Here is a series I just came across that sums them up pretty well.

Does this road go to Montpelier? Nope. Stays right here.

No, I mean can I take this road to Montpelier? Don’t think you can get it in your car.

Will, if I drive down this road, will I get to Montpelier? Don’t know how good a driver you are.

You don’t know anything, do you? I know I ain’t lost.

There’s not much between you and an idiot, is there? Just this yard and that fence.
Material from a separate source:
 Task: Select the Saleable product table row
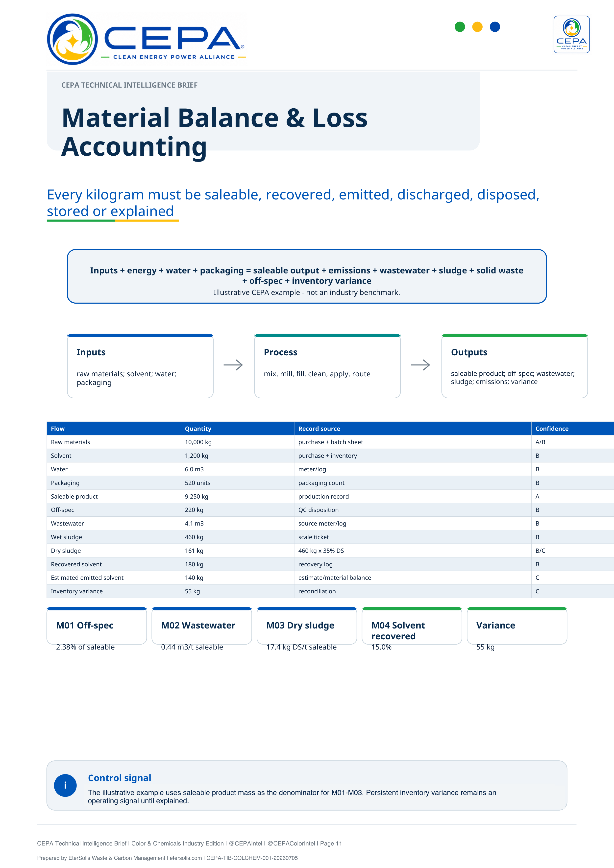point(330,496)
Calvin Coolidge humor is legendary. When the first lady was touring a poultry farm, she noticed a rooster mating vigorously with a hen. She asked the tour guide, “How often does he do that?” The answer was, “Oh, most of the day.” She then said, “Please tell that to Mr. Coolidge.” Later in the day, as the president was getting the same tour, he was given the message from his wife. Coolidge asked, “Well, how many different hens does he do it with?” The answer: “Oh, about a dozen.” Coolidge replied, “Please tell that to Mrs. Coolidge.”

The real old-time Vermonters, not the folks who moved up from New York or Connecticut, have rules to live by. They don’t wear shorts or sunglasses, or go swimming. They don’t use tool boxes—the hammer, pliers and baling twine are somewhere on the floor of the truck. They don’t drink. They don’t take vacations. They have been to the next town but only once or twice. They rarely get married. They don’t own anything new. They are perfectly happy to not talk if they have nothing to say, especially about where they hunt and fish. And when they sit down to dinner they say, “It’s time to get down to business!”

Perhaps the most charming aspect of Vermont humor is that Vermonters love to poke fun at themselves.

How many University of Vermont freshmen does it take to screw in a light bulb? None, it’s a sophomore course!

Well, that’s about it for this month. I leave you with one of the oldest jokes about the seasons. In Vermont, the seasons are “Almost winter, winter, still winter and road construction.” Appropriate for this year.